--- DO THIS ---
Copy the material word for word, starting with its first line and going on through the line that contains "[Restack] (424, 905)", with both of those lines included.

--- RECORD SET ---
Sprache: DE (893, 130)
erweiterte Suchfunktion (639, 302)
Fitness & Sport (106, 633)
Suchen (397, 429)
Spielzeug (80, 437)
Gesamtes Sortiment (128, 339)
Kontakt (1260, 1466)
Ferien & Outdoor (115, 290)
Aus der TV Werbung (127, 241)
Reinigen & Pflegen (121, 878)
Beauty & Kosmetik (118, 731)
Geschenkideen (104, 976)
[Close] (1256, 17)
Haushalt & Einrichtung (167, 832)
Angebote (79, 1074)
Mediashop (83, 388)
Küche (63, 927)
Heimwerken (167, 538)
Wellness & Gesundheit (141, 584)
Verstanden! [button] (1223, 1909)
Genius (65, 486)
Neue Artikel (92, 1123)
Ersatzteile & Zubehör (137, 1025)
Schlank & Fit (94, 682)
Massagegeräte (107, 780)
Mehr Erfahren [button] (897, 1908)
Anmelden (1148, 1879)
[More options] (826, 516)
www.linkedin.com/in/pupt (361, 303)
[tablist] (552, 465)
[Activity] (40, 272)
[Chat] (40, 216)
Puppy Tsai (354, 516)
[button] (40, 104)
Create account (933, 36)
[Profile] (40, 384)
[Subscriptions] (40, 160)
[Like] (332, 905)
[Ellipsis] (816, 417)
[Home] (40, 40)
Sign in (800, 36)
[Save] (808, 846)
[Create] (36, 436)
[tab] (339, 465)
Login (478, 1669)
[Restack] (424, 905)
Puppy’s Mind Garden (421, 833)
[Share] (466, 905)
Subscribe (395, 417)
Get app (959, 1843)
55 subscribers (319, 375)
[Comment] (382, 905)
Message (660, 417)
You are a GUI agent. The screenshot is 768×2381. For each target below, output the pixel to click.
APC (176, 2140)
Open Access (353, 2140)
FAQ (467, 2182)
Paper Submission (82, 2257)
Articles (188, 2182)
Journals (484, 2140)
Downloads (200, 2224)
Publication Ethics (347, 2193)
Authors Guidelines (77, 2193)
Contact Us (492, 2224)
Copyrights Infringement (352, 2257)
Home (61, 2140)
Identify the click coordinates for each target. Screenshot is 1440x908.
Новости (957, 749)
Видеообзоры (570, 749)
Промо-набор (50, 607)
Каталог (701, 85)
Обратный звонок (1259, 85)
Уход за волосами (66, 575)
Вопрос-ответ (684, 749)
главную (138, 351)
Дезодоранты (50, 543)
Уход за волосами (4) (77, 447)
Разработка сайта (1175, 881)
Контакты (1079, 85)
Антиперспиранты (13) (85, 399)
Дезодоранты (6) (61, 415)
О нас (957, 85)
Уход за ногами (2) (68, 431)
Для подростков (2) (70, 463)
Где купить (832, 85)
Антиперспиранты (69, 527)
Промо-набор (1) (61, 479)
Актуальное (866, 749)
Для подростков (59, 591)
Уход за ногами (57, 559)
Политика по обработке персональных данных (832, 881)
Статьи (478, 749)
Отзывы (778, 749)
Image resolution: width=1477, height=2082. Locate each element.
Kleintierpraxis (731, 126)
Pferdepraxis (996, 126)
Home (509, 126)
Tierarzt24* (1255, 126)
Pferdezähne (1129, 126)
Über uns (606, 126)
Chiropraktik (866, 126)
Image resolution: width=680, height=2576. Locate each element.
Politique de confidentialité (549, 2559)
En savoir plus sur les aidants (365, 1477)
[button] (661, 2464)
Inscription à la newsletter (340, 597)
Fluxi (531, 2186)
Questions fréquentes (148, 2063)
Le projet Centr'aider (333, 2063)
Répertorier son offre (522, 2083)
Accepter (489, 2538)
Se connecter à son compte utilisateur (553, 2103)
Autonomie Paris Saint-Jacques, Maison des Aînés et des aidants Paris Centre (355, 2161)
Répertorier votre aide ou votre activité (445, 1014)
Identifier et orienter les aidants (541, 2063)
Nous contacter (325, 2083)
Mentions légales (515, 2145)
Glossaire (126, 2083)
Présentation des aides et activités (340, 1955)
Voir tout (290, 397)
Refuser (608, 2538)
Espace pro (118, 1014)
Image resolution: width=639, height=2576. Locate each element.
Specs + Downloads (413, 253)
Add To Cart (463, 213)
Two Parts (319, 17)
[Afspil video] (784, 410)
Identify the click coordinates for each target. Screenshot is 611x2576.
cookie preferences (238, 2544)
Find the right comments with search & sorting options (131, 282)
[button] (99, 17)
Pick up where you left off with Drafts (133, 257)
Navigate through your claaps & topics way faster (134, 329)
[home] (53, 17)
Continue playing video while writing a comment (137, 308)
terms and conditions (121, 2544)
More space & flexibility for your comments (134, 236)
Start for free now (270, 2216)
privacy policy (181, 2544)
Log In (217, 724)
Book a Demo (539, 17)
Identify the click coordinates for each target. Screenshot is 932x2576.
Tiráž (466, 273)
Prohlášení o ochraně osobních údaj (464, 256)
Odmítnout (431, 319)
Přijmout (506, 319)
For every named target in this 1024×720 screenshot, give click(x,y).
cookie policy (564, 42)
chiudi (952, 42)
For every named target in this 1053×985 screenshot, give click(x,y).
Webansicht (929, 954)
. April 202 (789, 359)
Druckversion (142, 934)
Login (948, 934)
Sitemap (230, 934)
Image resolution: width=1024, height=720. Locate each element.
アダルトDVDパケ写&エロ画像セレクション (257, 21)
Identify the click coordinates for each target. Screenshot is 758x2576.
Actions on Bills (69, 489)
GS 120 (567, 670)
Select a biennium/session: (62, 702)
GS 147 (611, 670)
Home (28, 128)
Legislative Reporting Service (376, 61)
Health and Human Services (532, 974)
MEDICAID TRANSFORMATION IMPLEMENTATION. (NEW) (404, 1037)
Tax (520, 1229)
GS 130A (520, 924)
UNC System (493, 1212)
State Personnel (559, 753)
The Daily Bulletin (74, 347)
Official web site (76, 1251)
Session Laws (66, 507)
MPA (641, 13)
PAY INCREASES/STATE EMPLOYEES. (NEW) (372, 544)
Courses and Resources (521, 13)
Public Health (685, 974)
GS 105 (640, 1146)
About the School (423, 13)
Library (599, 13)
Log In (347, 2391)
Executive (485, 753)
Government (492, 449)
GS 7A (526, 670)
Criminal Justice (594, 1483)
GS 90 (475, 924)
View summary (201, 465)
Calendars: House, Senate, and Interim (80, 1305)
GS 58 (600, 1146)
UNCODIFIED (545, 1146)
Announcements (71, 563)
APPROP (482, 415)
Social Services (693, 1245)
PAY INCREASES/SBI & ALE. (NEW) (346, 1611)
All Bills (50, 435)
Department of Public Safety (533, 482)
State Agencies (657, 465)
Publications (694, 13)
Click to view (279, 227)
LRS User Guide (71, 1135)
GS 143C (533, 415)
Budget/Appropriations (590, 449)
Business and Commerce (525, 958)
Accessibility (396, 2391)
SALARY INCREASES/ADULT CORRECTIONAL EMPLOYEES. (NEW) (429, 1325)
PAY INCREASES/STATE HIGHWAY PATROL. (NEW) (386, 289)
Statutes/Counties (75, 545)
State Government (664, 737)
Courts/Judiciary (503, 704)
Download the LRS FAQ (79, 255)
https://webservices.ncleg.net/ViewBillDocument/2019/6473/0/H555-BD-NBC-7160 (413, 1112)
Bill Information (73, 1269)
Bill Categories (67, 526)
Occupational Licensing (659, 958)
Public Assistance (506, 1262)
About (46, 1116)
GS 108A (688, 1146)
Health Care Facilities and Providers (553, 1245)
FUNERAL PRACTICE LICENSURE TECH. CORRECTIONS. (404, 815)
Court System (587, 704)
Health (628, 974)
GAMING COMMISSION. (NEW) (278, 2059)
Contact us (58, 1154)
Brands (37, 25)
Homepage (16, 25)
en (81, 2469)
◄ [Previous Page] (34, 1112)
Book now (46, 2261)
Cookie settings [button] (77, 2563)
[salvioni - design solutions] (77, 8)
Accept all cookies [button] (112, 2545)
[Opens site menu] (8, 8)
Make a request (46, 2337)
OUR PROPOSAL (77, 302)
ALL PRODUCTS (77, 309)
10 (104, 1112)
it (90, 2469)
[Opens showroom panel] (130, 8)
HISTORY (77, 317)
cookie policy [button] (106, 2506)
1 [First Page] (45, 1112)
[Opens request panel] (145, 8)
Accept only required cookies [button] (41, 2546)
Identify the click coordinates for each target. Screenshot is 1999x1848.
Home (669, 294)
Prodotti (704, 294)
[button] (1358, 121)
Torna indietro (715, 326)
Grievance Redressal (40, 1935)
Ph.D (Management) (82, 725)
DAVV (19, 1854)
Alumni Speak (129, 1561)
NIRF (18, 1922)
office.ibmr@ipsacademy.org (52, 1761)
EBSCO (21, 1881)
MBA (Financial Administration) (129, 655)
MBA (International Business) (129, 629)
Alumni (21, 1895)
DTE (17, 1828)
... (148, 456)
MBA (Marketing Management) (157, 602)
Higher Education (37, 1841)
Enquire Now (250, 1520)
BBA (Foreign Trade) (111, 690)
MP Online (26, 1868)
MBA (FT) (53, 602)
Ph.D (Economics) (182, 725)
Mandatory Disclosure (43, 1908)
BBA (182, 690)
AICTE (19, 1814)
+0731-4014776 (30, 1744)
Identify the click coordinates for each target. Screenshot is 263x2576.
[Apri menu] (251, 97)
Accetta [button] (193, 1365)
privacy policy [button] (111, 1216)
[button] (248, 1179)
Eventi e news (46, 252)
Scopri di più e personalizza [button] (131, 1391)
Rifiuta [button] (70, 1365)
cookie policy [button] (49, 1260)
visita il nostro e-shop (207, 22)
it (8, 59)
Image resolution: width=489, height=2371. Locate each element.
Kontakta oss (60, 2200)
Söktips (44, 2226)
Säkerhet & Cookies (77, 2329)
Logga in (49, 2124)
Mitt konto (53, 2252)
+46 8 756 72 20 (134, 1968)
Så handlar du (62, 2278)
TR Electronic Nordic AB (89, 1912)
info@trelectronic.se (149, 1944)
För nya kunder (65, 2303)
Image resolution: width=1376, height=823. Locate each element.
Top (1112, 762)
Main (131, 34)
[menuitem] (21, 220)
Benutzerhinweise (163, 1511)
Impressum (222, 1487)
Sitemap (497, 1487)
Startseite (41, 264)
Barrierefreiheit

--- WRITTEN ANSWER ---
Sprache: DE (893, 130)
erweiterte Suchfunktion (639, 302)
Fitness & Sport (106, 633)
Suchen (397, 429)
Spielzeug (80, 437)
Gesamtes Sortiment (128, 339)
Kontakt (1260, 1466)
Ferien & Outdoor (115, 290)
Aus der TV Werbung (127, 241)
Reinigen & Pflegen (121, 878)
Beauty & Kosmetik (118, 731)
Geschenkideen (104, 976)
[Close] (1256, 17)
Haushalt & Einrichtung (167, 832)
Angebote (79, 1074)
Mediashop (83, 388)
Küche (63, 927)
Heimwerken (167, 538)
Wellness & Gesundheit (141, 584)
Verstanden! [button] (1223, 1909)
Genius (65, 486)
Neue Artikel (92, 1123)
Ersatzteile & Zubehör (137, 1025)
Schlank & Fit (94, 682)
Massagegeräte (107, 780)
Mehr Erfahren [button] (897, 1908)
Anmelden (1148, 1879)
[More options] (826, 516)
www.linkedin.com/in/pupt (361, 303)
[tablist] (552, 465)
[Activity] (40, 272)
[Chat] (40, 216)
Puppy Tsai (354, 516)
[button] (40, 104)
Create account (933, 36)
[Profile] (40, 384)
[Subscriptions] (40, 160)
[Like] (332, 905)
[Ellipsis] (816, 417)
[Home] (40, 40)
Sign in (800, 36)
[Save] (808, 846)
[Create] (36, 436)
[tab] (339, 465)
Login (478, 1669)
[Restack] (424, 905)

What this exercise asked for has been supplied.